I don’t feel like this because I am afraid of retaliation either. Terrorists will find a reason to attack, no matter what. I just feel a sense of sorrow at how blood- thirsty it made us look. I long for peace. I desire a world where dignity and respect are the way everyone does business. The world is always looking at us. I want them to see what quiet dignity looks like. Someone has to step up and be the example. Last night we missed a chance. Maybe in the coming days we won’t. There is no joy in death. Osama bin Laden terrorized the world and now he is gone but he has left behind his hatred. Let us rise above it or his death will mean nothing.

About csdaley

C.S. Daley was born in California but has spent most of his life in his imagination.
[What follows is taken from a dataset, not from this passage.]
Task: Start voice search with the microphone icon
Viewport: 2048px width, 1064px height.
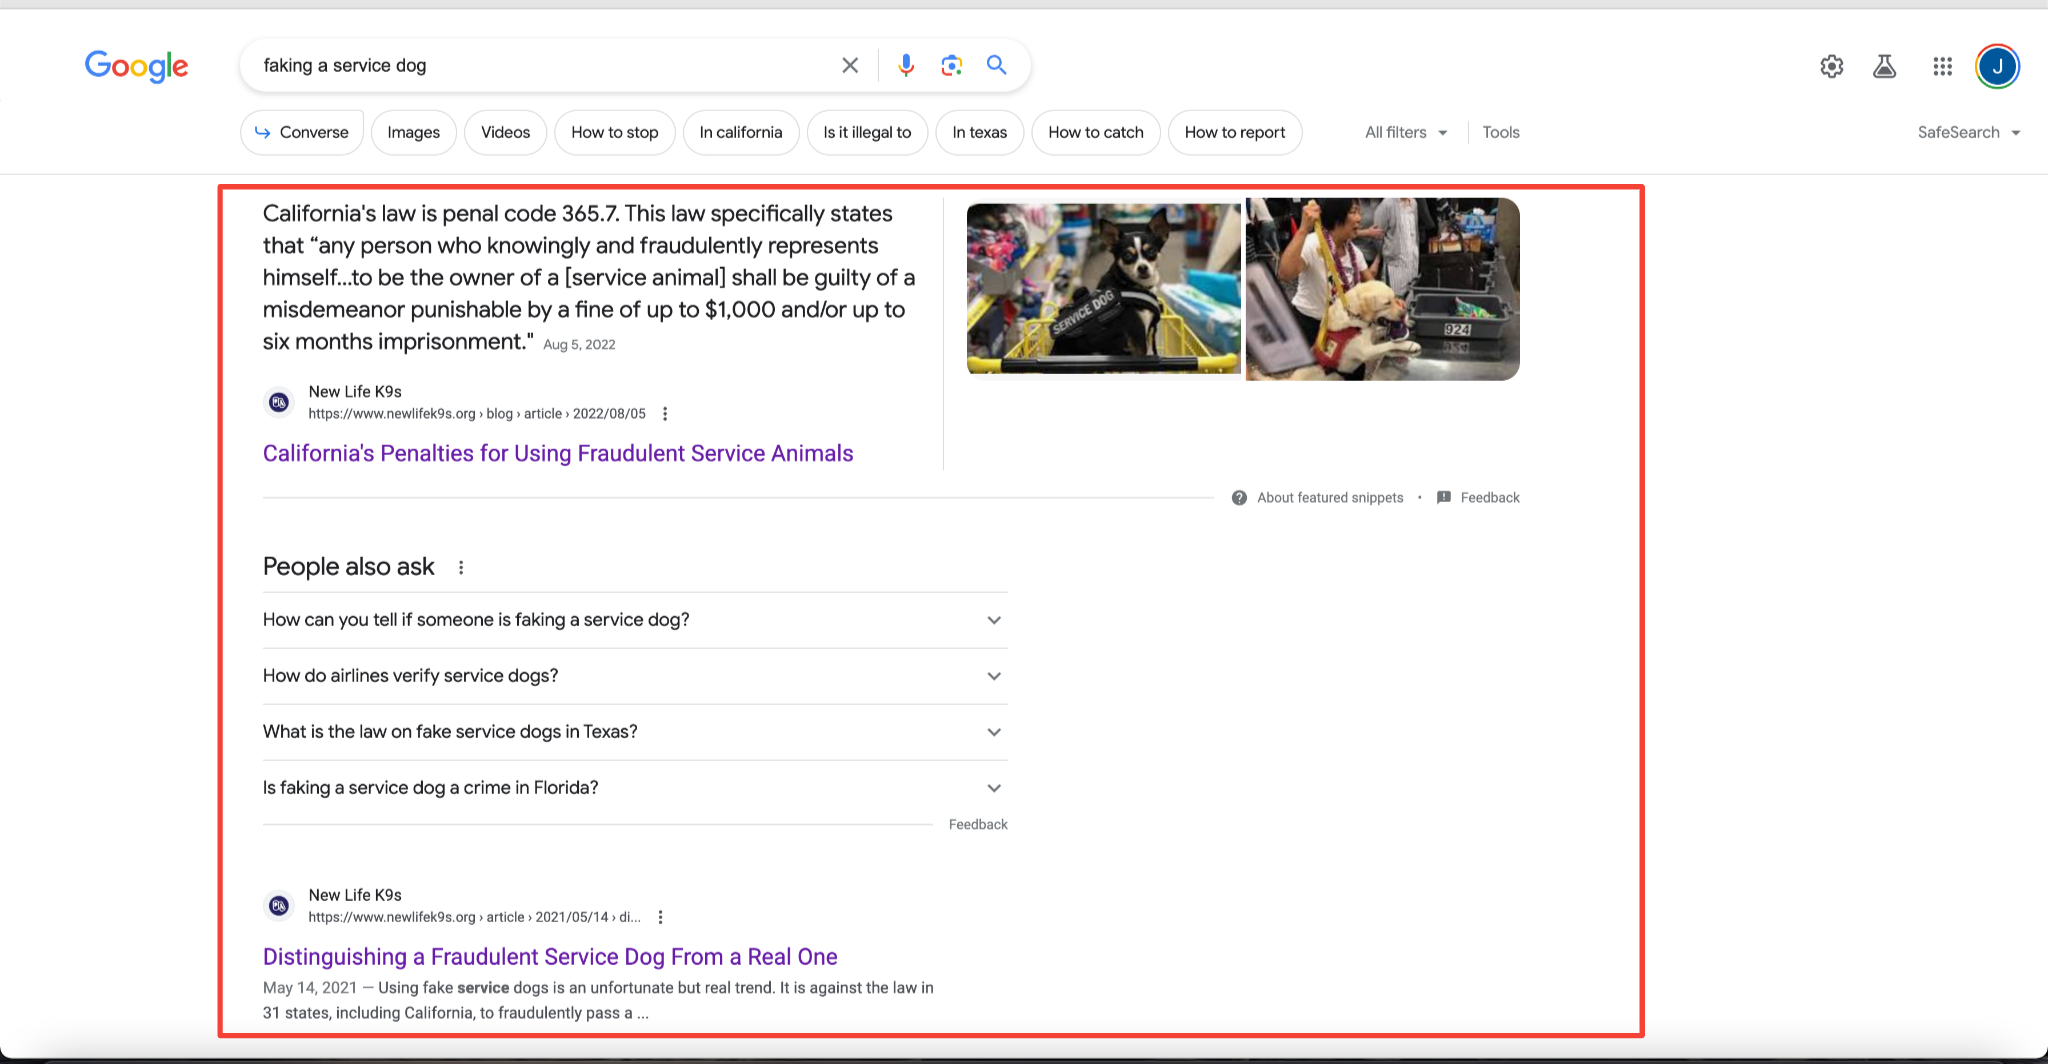Action: pyautogui.click(x=905, y=65)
His first short story written in third grade, the now classic "Close Encounters of the Turd Kind," was sold to his next door neighbor for a quarter. The neighbor promptly demanded a refund. An unhealthy obsession with the writings of Neil Gaiman, Christopher Moore, and Terry Pratchett have left his mind warped and broken. He spends most of his evening swilling down coffee while tapping at a keyboard under the watchful eyes of his kittens. They are there to make sure he doesn't snap. He likes to write fantasy for adults and teens.

2 Responses to “No Joy In Death”

  1. You put into words exactly how I have felt the last 24 hours….thanks for doing it way better than I would have.

  2. I finally felt a sense of pride to be an American the other night when our President announced Osama’s death. But I too, felt the same as you. How could we cheer and celebrate a death. Never is death something to celebrate even for a man as hated as he was. We should have been celebrating the closure for the victims left behind his massacre. Very well said.